### Short exercise:
Repeat every line of the data below word for word, changing nothing.

### Supplied entries:

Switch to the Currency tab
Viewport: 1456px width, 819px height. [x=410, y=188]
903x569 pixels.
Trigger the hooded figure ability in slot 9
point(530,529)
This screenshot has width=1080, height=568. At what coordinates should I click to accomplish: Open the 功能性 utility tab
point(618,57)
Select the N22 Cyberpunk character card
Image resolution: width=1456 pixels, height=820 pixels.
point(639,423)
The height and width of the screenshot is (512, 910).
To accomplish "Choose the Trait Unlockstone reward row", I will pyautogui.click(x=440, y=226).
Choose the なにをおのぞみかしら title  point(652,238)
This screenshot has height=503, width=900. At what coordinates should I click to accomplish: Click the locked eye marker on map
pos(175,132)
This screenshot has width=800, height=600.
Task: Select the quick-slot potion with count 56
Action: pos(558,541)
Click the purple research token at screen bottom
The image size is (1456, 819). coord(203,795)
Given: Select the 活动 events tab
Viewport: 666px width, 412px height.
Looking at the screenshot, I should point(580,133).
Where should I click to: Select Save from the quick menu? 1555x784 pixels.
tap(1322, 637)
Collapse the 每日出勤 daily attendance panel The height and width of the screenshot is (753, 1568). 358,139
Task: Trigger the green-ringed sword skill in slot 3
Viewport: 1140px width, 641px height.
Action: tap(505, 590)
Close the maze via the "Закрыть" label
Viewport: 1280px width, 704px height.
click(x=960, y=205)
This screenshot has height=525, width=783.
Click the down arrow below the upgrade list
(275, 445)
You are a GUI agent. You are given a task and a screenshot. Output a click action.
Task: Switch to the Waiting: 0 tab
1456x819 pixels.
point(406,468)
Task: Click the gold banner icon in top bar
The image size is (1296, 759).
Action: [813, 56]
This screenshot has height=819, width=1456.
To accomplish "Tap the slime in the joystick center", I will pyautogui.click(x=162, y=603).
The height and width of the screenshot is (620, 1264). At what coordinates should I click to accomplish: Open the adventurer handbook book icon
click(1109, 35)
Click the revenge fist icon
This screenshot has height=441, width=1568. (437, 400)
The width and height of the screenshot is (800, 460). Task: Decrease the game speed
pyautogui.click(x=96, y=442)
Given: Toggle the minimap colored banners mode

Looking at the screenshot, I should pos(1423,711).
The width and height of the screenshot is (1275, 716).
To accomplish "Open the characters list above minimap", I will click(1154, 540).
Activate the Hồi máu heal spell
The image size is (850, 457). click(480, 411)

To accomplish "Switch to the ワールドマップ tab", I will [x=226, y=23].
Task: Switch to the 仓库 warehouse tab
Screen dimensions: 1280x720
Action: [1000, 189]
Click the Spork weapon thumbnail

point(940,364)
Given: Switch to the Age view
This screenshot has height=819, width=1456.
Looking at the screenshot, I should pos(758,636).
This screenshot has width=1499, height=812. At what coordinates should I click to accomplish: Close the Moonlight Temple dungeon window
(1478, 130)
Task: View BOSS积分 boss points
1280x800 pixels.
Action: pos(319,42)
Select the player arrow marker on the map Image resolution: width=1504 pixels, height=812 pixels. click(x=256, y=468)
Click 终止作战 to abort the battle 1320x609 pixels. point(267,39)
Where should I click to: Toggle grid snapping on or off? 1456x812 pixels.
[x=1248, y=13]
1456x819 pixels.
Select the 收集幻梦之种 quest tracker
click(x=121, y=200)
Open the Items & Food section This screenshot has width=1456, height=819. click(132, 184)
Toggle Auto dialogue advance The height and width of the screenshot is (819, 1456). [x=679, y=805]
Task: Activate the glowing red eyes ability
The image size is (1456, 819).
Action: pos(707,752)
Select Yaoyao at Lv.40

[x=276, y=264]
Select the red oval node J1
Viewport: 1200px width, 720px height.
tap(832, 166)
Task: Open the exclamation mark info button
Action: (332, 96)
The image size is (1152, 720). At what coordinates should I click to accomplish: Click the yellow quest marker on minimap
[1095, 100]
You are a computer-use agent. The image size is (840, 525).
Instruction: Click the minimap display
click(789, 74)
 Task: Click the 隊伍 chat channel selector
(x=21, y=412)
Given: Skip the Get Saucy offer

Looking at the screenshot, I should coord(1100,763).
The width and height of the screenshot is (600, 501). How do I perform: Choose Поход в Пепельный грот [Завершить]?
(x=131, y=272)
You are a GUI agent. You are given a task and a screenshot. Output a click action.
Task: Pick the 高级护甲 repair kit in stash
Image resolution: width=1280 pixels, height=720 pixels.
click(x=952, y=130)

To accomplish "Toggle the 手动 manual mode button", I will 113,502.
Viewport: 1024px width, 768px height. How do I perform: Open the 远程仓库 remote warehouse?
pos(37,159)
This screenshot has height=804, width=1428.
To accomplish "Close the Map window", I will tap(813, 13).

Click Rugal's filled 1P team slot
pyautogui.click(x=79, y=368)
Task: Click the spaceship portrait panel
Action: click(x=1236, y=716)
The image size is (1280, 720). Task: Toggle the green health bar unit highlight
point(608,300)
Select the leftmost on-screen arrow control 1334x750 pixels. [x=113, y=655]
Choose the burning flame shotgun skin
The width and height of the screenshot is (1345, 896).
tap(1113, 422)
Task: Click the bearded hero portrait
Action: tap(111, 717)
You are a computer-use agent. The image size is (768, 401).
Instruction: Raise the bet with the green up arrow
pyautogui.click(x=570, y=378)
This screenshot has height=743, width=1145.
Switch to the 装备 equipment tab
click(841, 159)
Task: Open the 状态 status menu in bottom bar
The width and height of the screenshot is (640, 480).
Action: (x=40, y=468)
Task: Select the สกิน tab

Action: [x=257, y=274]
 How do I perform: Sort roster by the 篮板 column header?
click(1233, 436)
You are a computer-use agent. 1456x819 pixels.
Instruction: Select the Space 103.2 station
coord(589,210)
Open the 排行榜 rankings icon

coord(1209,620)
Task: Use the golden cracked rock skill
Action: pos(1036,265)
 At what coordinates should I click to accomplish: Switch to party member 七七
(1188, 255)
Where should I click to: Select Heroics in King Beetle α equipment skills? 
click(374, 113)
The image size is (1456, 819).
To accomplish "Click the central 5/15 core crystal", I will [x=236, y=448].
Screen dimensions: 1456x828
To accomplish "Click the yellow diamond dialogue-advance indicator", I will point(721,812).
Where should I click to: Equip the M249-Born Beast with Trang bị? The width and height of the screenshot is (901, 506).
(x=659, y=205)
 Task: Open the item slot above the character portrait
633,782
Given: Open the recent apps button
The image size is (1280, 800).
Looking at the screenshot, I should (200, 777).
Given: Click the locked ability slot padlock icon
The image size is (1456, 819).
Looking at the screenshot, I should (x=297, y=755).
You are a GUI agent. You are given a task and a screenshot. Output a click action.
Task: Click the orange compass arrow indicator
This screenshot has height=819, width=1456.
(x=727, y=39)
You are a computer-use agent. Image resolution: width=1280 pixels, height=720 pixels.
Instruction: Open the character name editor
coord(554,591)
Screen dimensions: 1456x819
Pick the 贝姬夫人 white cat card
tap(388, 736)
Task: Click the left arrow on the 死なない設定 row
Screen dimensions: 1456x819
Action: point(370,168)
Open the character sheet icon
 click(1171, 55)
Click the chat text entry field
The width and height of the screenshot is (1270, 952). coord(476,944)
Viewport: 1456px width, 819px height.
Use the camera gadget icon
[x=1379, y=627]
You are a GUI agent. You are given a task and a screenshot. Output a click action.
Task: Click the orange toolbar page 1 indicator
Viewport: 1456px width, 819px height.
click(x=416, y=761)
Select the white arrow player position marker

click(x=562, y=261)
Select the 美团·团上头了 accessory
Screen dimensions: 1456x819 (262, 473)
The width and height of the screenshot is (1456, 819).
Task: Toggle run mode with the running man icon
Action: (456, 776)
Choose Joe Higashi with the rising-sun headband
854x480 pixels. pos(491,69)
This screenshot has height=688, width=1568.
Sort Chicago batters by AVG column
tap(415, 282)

### Exercise output:
Switch to the Currency tab
Viewport: 1456px width, 819px height. [x=410, y=188]
903x569 pixels.
Trigger the hooded figure ability in slot 9
point(530,529)
This screenshot has width=1080, height=568. At what coordinates should I click to accomplish: Open the 功能性 utility tab
point(618,57)
Select the N22 Cyberpunk character card
Image resolution: width=1456 pixels, height=820 pixels.
point(639,423)
The height and width of the screenshot is (512, 910).
To accomplish "Choose the Trait Unlockstone reward row", I will pyautogui.click(x=440, y=226).
Choose the なにをおのぞみかしら title  point(652,238)
This screenshot has height=503, width=900. At what coordinates should I click to accomplish: Click the locked eye marker on map
pos(175,132)
This screenshot has width=800, height=600.
Task: Select the quick-slot potion with count 56
Action: pos(558,541)
Click the purple research token at screen bottom
The image size is (1456, 819). coord(203,795)
Given: Select the 活动 events tab
Viewport: 666px width, 412px height.
Looking at the screenshot, I should point(580,133).
Where should I click to: Select Save from the quick menu? 1555x784 pixels.
tap(1322, 637)
Collapse the 每日出勤 daily attendance panel The height and width of the screenshot is (753, 1568). 358,139
Task: Trigger the green-ringed sword skill in slot 3
Viewport: 1140px width, 641px height.
Action: tap(505, 590)
Close the maze via the "Закрыть" label
Viewport: 1280px width, 704px height.
click(x=960, y=205)
This screenshot has height=525, width=783.
Click the down arrow below the upgrade list
(275, 445)
You are a GUI agent. You are given a task and a screenshot. Output a click action.
Task: Switch to the Waiting: 0 tab
1456x819 pixels.
point(406,468)
Task: Click the gold banner icon in top bar
The image size is (1296, 759).
Action: [813, 56]
This screenshot has height=819, width=1456.
To accomplish "Tap the slime in the joystick center", I will pyautogui.click(x=162, y=603).
The height and width of the screenshot is (620, 1264). At what coordinates should I click to accomplish: Open the adventurer handbook book icon
click(1109, 35)
Click the revenge fist icon
This screenshot has height=441, width=1568. (437, 400)
The width and height of the screenshot is (800, 460). Task: Decrease the game speed
pyautogui.click(x=96, y=442)
Given: Toggle the minimap colored banners mode

Looking at the screenshot, I should pos(1423,711).
The width and height of the screenshot is (1275, 716).
To accomplish "Open the characters list above minimap", I will click(1154, 540).
Activate the Hồi máu heal spell
The image size is (850, 457). click(480, 411)

To accomplish "Switch to the ワールドマップ tab", I will [x=226, y=23].
Task: Switch to the 仓库 warehouse tab
Screen dimensions: 1280x720
Action: [1000, 189]
Click the Spork weapon thumbnail

point(940,364)
Given: Switch to the Age view
This screenshot has height=819, width=1456.
Looking at the screenshot, I should pos(758,636).
This screenshot has width=1499, height=812. At what coordinates should I click to accomplish: Close the Moonlight Temple dungeon window
(1478, 130)
Task: View BOSS积分 boss points
1280x800 pixels.
Action: pos(319,42)
Select the player arrow marker on the map Image resolution: width=1504 pixels, height=812 pixels. click(x=256, y=468)
Click 终止作战 to abort the battle 1320x609 pixels. point(267,39)
Where should I click to: Toggle grid snapping on or off? 1456x812 pixels.
[x=1248, y=13]
1456x819 pixels.
Select the 收集幻梦之种 quest tracker
click(x=121, y=200)
Open the Items & Food section This screenshot has width=1456, height=819. click(132, 184)
Toggle Auto dialogue advance The height and width of the screenshot is (819, 1456). [x=679, y=805]
Task: Activate the glowing red eyes ability
The image size is (1456, 819).
Action: pos(707,752)
Select Yaoyao at Lv.40

[x=276, y=264]
Select the red oval node J1
Viewport: 1200px width, 720px height.
tap(832, 166)
Task: Open the exclamation mark info button
Action: (332, 96)
The image size is (1152, 720). At what coordinates should I click to accomplish: Click the yellow quest marker on minimap
[1095, 100]
You are a computer-use agent. The image size is (840, 525).
Instruction: Click the minimap display
click(789, 74)
 Task: Click the 隊伍 chat channel selector
(x=21, y=412)
Given: Skip the Get Saucy offer

Looking at the screenshot, I should coord(1100,763).
The width and height of the screenshot is (600, 501). How do I perform: Choose Поход в Пепельный грот [Завершить]?
(x=131, y=272)
You are a GUI agent. You are given a task and a screenshot. Output a click action.
Task: Pick the 高级护甲 repair kit in stash
Image resolution: width=1280 pixels, height=720 pixels.
click(x=952, y=130)

To accomplish "Toggle the 手动 manual mode button", I will 113,502.
Viewport: 1024px width, 768px height. How do I perform: Open the 远程仓库 remote warehouse?
pos(37,159)
This screenshot has height=804, width=1428.
To accomplish "Close the Map window", I will tap(813, 13).

Click Rugal's filled 1P team slot
pyautogui.click(x=79, y=368)
Task: Click the spaceship portrait panel
Action: click(x=1236, y=716)
The image size is (1280, 720). Task: Toggle the green health bar unit highlight
point(608,300)
Select the leftmost on-screen arrow control 1334x750 pixels. [x=113, y=655]
Choose the burning flame shotgun skin
The width and height of the screenshot is (1345, 896).
tap(1113, 422)
Task: Click the bearded hero portrait
Action: tap(111, 717)
You are a computer-use agent. The image size is (768, 401).
Instruction: Raise the bet with the green up arrow
pyautogui.click(x=570, y=378)
This screenshot has height=743, width=1145.
Switch to the 装备 equipment tab
click(841, 159)
Task: Open the 状态 status menu in bottom bar
The width and height of the screenshot is (640, 480).
Action: (x=40, y=468)
Task: Select the สกิน tab

Action: [x=257, y=274]
 How do I perform: Sort roster by the 篮板 column header?
click(1233, 436)
You are a computer-use agent. 1456x819 pixels.
Instruction: Select the Space 103.2 station
coord(589,210)
Open the 排行榜 rankings icon

coord(1209,620)
Task: Use the golden cracked rock skill
Action: pos(1036,265)
 At what coordinates should I click to accomplish: Switch to party member 七七
(1188, 255)
Where should I click to: Select Heroics in King Beetle α equipment skills? 
click(374, 113)
The image size is (1456, 819).
To accomplish "Click the central 5/15 core crystal", I will [x=236, y=448].
Screen dimensions: 1456x828
To accomplish "Click the yellow diamond dialogue-advance indicator", I will point(721,812).
Where should I click to: Equip the M249-Born Beast with Trang bị? The width and height of the screenshot is (901, 506).
(x=659, y=205)
 Task: Open the item slot above the character portrait
633,782
Given: Open the recent apps button
The image size is (1280, 800).
Looking at the screenshot, I should (200, 777).
Given: Click the locked ability slot padlock icon
The image size is (1456, 819).
Looking at the screenshot, I should (x=297, y=755).
You are a GUI agent. You are given a task and a screenshot. Output a click action.
Task: Click the orange compass arrow indicator
This screenshot has height=819, width=1456.
(x=727, y=39)
You are a computer-use agent. Image resolution: width=1280 pixels, height=720 pixels.
Instruction: Open the character name editor
coord(554,591)
Screen dimensions: 1456x819
Pick the 贝姬夫人 white cat card
tap(388, 736)
Task: Click the left arrow on the 死なない設定 row
Screen dimensions: 1456x819
Action: point(370,168)
Open the character sheet icon
 click(1171, 55)
Click the chat text entry field
The width and height of the screenshot is (1270, 952). coord(476,944)
Viewport: 1456px width, 819px height.
Use the camera gadget icon
[x=1379, y=627]
You are a GUI agent. You are given a task and a screenshot. Output a click action.
Task: Click the orange toolbar page 1 indicator
Viewport: 1456px width, 819px height.
click(x=416, y=761)
Select the white arrow player position marker

click(x=562, y=261)
Select the 美团·团上头了 accessory
Screen dimensions: 1456x819 (262, 473)
The width and height of the screenshot is (1456, 819).
Task: Toggle run mode with the running man icon
Action: (456, 776)
Choose Joe Higashi with the rising-sun headband
854x480 pixels. pos(491,69)
This screenshot has height=688, width=1568.
Sort Chicago batters by AVG column
tap(415, 282)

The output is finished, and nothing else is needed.